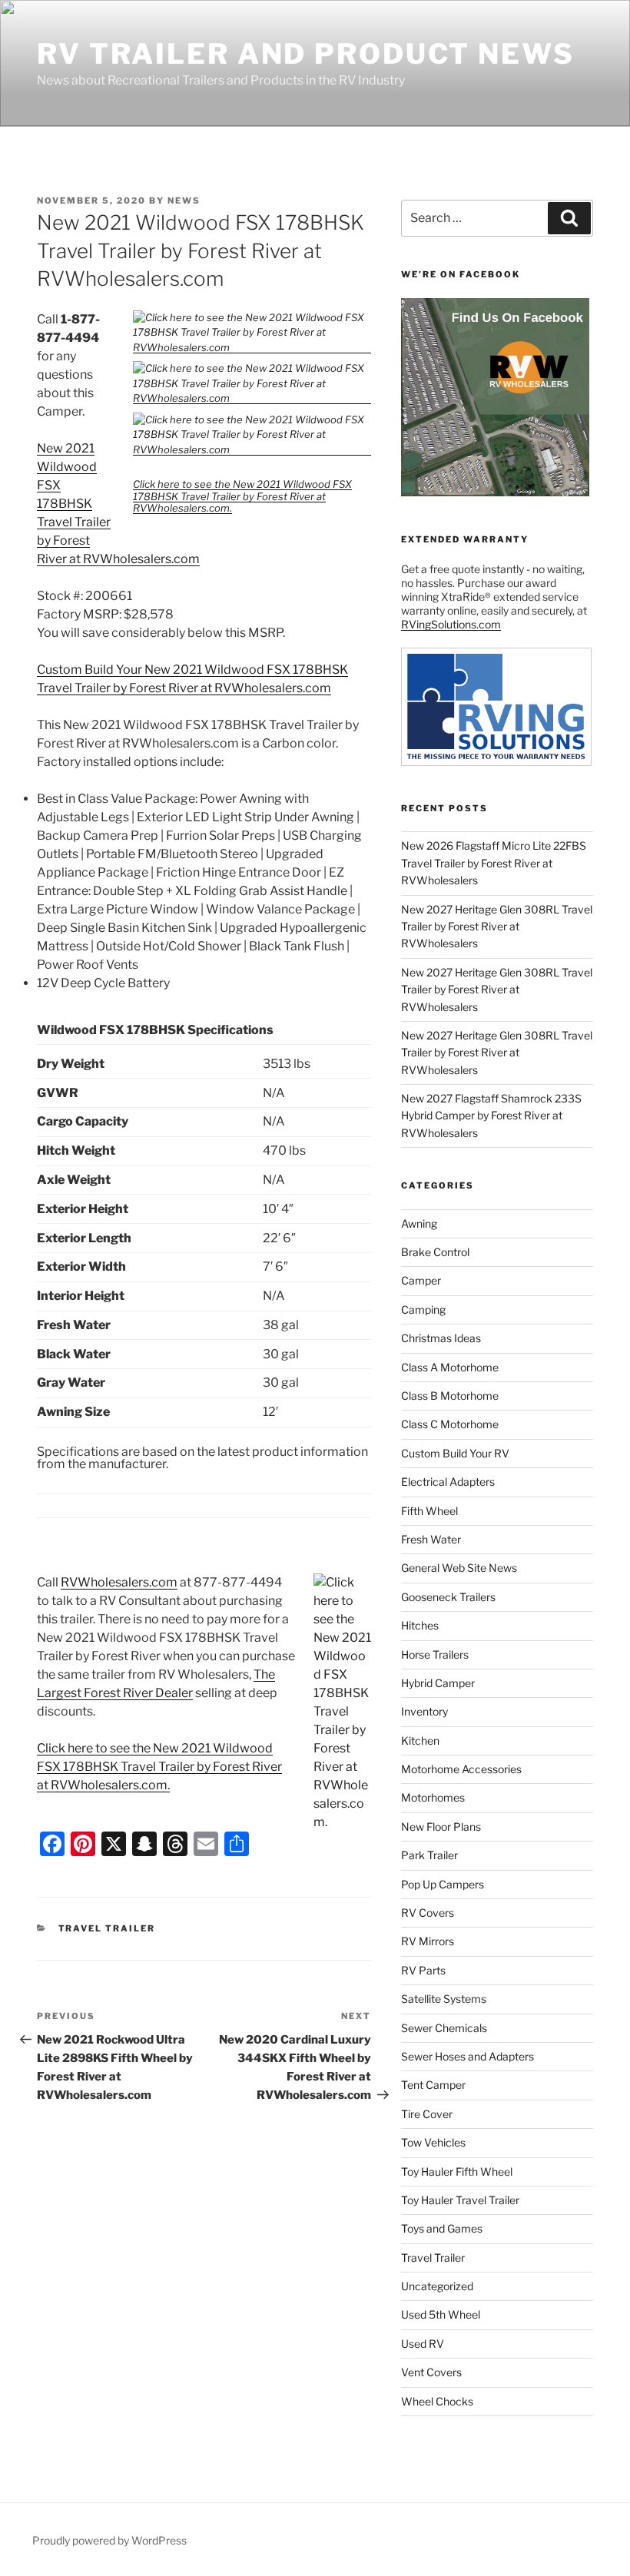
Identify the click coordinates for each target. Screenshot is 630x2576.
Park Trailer (429, 1855)
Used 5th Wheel (440, 2314)
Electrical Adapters (448, 1481)
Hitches (420, 1625)
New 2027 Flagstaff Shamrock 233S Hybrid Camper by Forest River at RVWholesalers (491, 1115)
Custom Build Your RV (455, 1453)
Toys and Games (441, 2228)
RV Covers (427, 1912)
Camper (421, 1280)
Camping (423, 1309)
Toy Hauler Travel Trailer (460, 2199)
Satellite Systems (443, 1998)
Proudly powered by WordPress (109, 2540)
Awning (419, 1223)
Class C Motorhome (450, 1424)
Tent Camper (433, 2084)
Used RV (422, 2343)
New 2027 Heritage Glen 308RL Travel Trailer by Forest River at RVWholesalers (496, 926)
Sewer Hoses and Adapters (467, 2056)
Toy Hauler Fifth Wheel (456, 2171)
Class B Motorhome (450, 1395)
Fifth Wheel (429, 1510)
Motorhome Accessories (461, 1768)
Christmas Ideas (441, 1337)
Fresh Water (431, 1539)
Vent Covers (431, 2372)
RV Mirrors (427, 1941)
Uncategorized (437, 2286)
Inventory (424, 1711)
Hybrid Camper (438, 1682)
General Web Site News (459, 1567)
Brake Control (435, 1251)
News (184, 200)
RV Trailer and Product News (306, 54)
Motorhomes (433, 1797)
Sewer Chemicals (444, 2027)
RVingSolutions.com (451, 624)
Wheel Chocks (437, 2401)
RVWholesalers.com (119, 1582)
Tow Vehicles (433, 2142)
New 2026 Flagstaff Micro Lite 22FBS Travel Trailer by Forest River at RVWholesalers (493, 863)
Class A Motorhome (450, 1367)
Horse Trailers (435, 1654)
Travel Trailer (107, 1928)
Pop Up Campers (442, 1884)
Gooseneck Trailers (448, 1596)
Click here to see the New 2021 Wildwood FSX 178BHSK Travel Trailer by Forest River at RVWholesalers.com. (242, 496)
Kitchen (420, 1740)
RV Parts (423, 1970)
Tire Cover (427, 2113)
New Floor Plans (441, 1826)
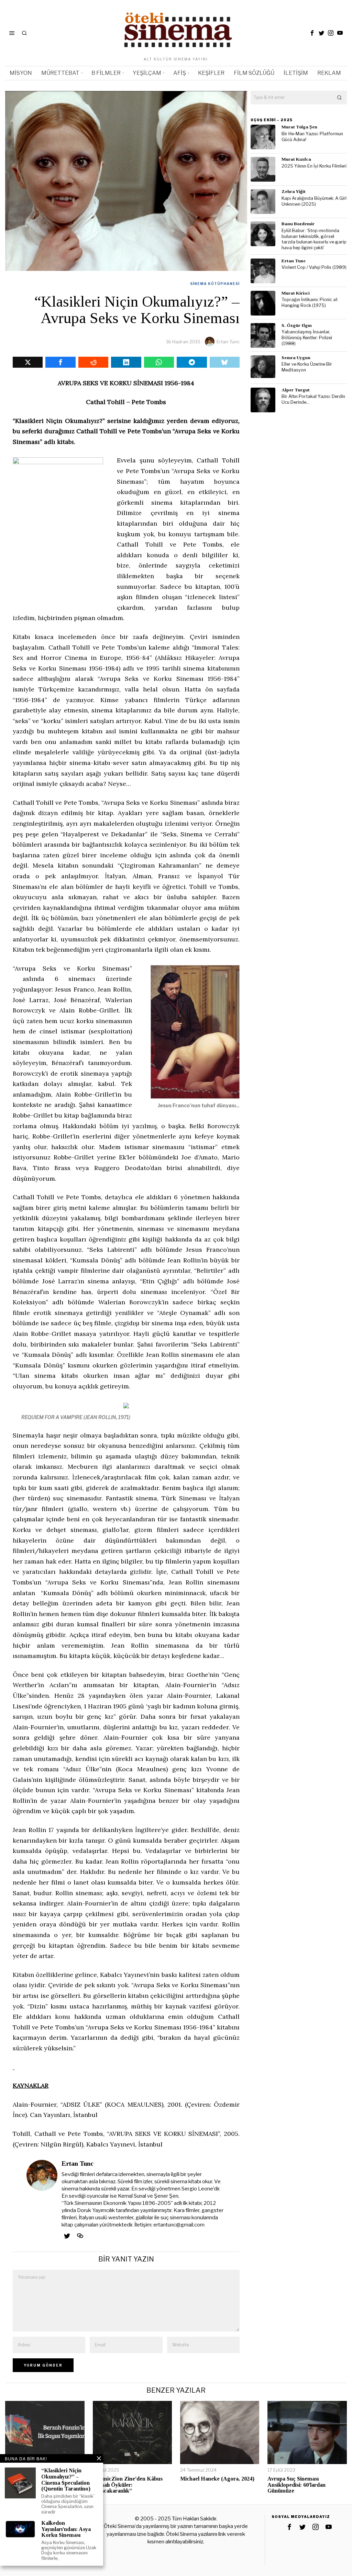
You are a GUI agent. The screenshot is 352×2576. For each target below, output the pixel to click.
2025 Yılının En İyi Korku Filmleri (314, 166)
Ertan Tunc (228, 341)
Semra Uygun (296, 357)
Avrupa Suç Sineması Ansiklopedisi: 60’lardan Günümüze (296, 2485)
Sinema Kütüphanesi (215, 284)
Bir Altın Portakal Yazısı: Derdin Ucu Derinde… (313, 399)
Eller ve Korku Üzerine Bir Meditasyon (307, 367)
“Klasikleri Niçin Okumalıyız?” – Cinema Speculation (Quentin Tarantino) (65, 2480)
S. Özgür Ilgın (297, 325)
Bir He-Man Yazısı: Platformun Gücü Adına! (312, 136)
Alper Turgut (296, 389)
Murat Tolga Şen (299, 126)
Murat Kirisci (296, 293)
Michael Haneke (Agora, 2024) (217, 2479)
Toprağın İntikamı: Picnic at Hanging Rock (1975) (310, 302)
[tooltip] (312, 33)
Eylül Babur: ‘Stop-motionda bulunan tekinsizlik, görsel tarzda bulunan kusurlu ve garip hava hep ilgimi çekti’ (314, 239)
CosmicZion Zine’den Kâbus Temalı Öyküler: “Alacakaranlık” (128, 2485)
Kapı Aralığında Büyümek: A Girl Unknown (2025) (314, 201)
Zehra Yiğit (294, 191)
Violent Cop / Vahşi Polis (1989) (314, 267)
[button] (340, 97)
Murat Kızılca (296, 159)
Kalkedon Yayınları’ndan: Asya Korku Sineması (66, 2529)
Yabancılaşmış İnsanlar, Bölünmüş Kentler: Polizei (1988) (307, 337)
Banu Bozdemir (298, 223)
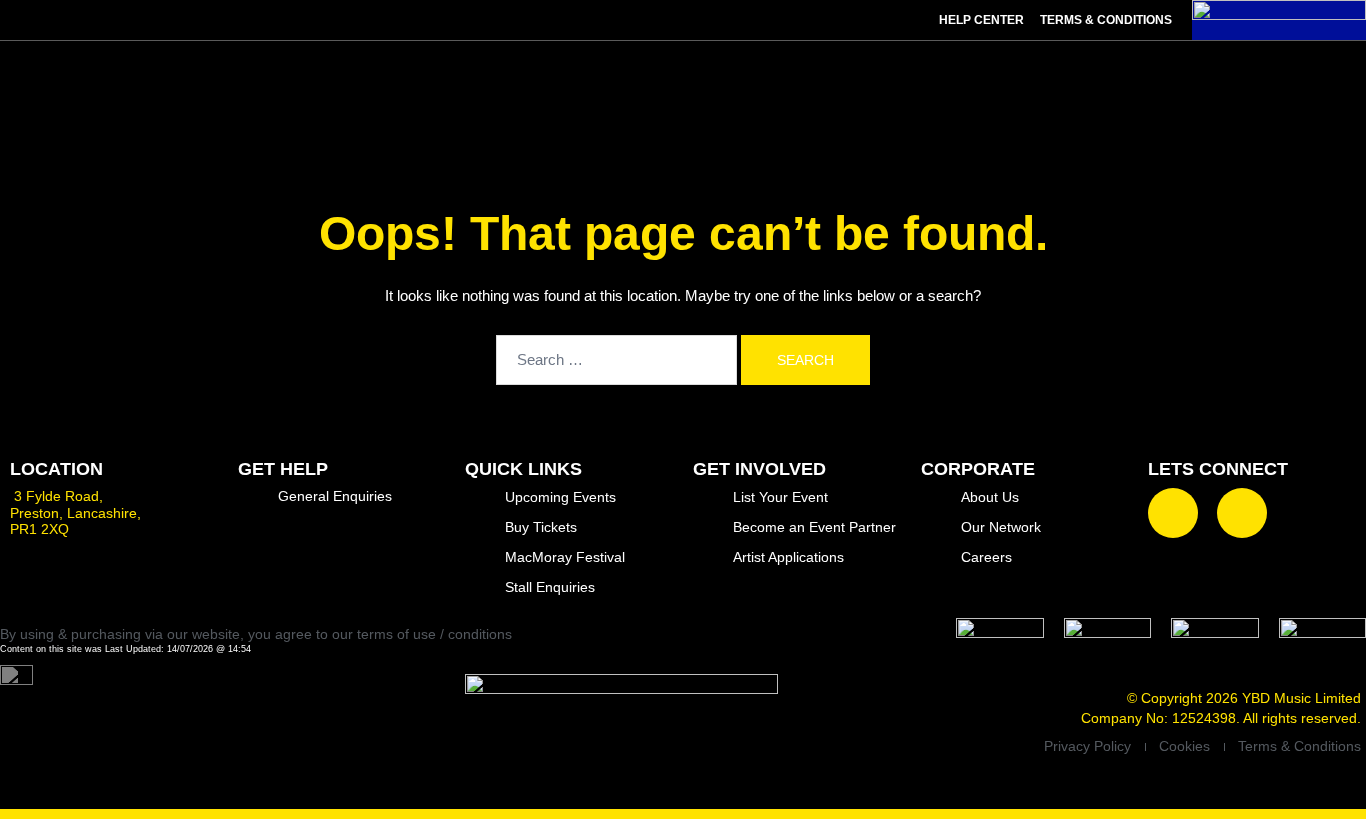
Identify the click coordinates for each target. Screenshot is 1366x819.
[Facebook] (1173, 513)
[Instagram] (1242, 513)
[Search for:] (616, 360)
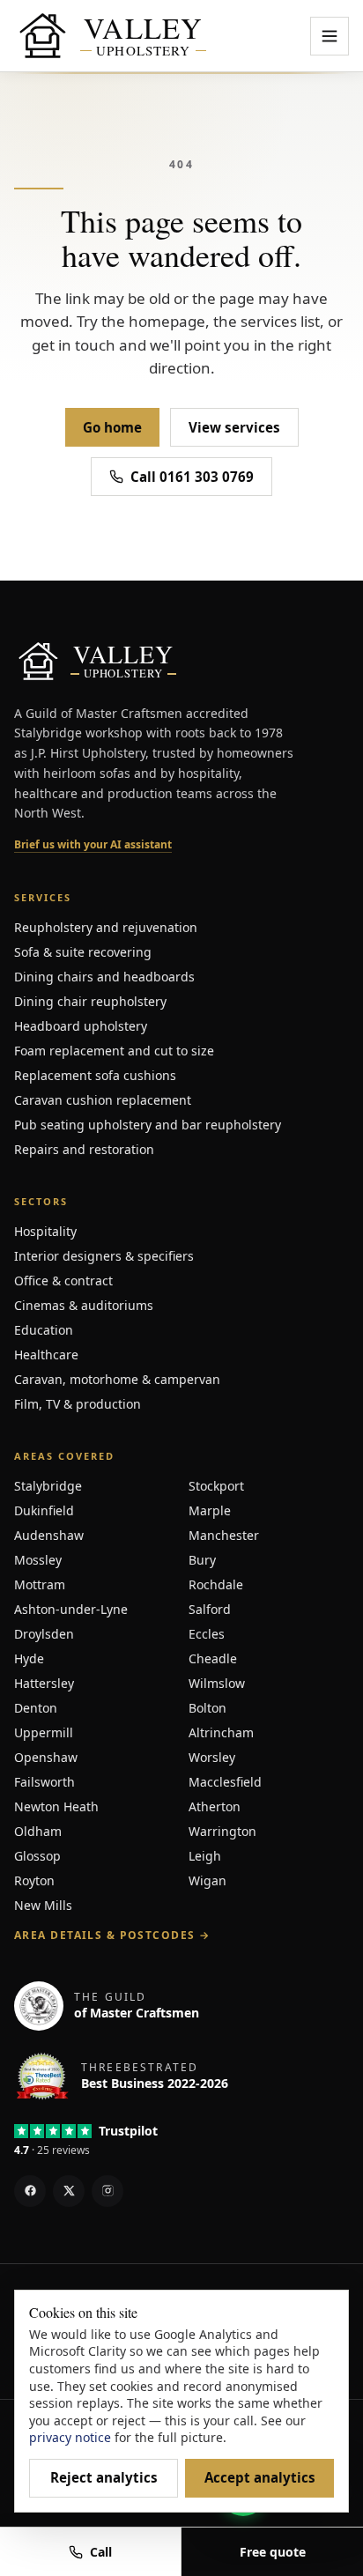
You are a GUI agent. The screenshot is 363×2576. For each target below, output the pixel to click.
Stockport (216, 1485)
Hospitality (45, 1231)
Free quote (273, 2551)
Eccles (207, 1633)
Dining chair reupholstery (90, 1001)
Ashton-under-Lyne (71, 1609)
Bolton (207, 1707)
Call (101, 2551)
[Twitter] (69, 2191)
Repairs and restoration (84, 1149)
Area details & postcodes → (112, 1935)
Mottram (39, 1584)
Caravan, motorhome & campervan (117, 1379)
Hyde (29, 1658)
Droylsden (44, 1633)
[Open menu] (329, 36)
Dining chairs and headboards (104, 976)
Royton (34, 1880)
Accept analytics (259, 2477)
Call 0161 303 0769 (192, 476)
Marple (210, 1510)
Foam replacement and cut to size (114, 1050)
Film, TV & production (77, 1403)
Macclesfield (225, 1781)
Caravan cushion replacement (102, 1100)
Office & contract (63, 1280)
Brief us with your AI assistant (93, 845)
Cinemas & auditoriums (83, 1305)
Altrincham (221, 1732)
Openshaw (46, 1757)
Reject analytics (104, 2477)
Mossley (38, 1559)
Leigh (205, 1855)
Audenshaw (49, 1535)
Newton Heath (56, 1806)
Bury (202, 1559)
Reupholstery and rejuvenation (105, 927)
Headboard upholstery (80, 1026)
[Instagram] (107, 2191)
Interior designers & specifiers (104, 1255)
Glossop (37, 1855)
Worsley (212, 1757)
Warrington (222, 1831)
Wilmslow (217, 1683)
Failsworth (44, 1781)
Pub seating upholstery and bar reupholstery (147, 1124)
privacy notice (70, 2437)
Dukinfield (44, 1510)
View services (234, 427)
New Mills (43, 1905)
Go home (112, 427)
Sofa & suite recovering (83, 952)
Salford (210, 1609)
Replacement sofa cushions (95, 1075)
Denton (35, 1707)
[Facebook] (30, 2191)
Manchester (224, 1535)
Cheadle (213, 1658)
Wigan (207, 1880)
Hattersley (44, 1683)
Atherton (215, 1806)
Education (43, 1329)
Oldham (38, 1831)
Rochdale (216, 1584)
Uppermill (43, 1732)
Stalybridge (48, 1485)
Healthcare (46, 1354)
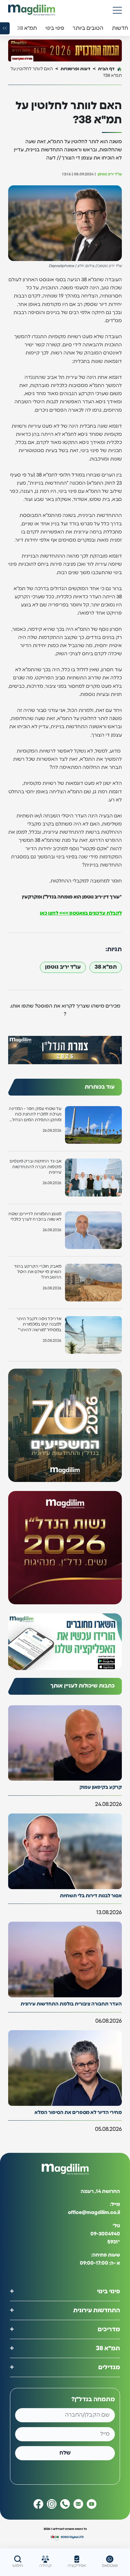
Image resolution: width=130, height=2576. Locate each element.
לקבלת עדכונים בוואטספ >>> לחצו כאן (81, 913)
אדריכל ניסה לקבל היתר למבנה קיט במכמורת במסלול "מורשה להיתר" (38, 1324)
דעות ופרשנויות (75, 69)
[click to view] (65, 50)
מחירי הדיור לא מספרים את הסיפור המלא (78, 2112)
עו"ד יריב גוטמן (63, 967)
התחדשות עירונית (96, 2310)
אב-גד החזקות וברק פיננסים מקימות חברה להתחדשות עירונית (35, 1166)
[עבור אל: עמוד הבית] (31, 10)
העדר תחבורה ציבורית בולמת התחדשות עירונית (71, 2004)
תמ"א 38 (106, 967)
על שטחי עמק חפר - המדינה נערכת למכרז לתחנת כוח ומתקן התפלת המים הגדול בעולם (35, 1115)
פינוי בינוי (108, 2291)
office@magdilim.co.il (94, 2212)
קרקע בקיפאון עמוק (101, 1787)
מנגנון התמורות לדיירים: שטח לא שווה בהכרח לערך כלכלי (34, 1217)
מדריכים (109, 2329)
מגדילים (109, 2367)
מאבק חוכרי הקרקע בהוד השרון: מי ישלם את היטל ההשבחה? (37, 1271)
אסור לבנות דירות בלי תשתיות (91, 1895)
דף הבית (106, 69)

-- Exercise goal --
In the data above, which lines lie between the line with "Christmas Ideas (441, 1337)" and the line with "New Floor Plans (441, 1826)", inclusive? Print those lines exactly and nothing else.

-- Answer section --
Christmas Ideas (441, 1337)
Fresh Water (431, 1539)
Vent Covers (431, 2372)
RV Mirrors (427, 1941)
Uncategorized (437, 2286)
Inventory (424, 1711)
Hybrid Camper (438, 1682)
General Web Site News (459, 1567)
Brake Control (435, 1251)
News (184, 200)
RV Trailer and Product News (306, 54)
Motorhomes (433, 1797)
Sewer Chemicals (444, 2027)
RVingSolutions.com (451, 624)
Wheel Chocks (437, 2401)
RVWholesalers.com (119, 1582)
Tow Vehicles (433, 2142)
New 2026 Flagstaff Micro Lite 22FBS Travel Trailer by Forest River at RVWholesalers (493, 863)
Class A Motorhome (450, 1367)
Horse Trailers (435, 1654)
Travel Trailer (107, 1928)
Pop Up Campers (442, 1884)
Gooseneck Trailers (448, 1596)
Click here to see the New 2021 Wildwood FSX 178BHSK Travel Trailer by Forest River at RVWholesalers.com. (242, 496)
Kitchen (420, 1740)
RV Parts (423, 1970)
Tire Cover (427, 2113)
New Floor Plans (441, 1826)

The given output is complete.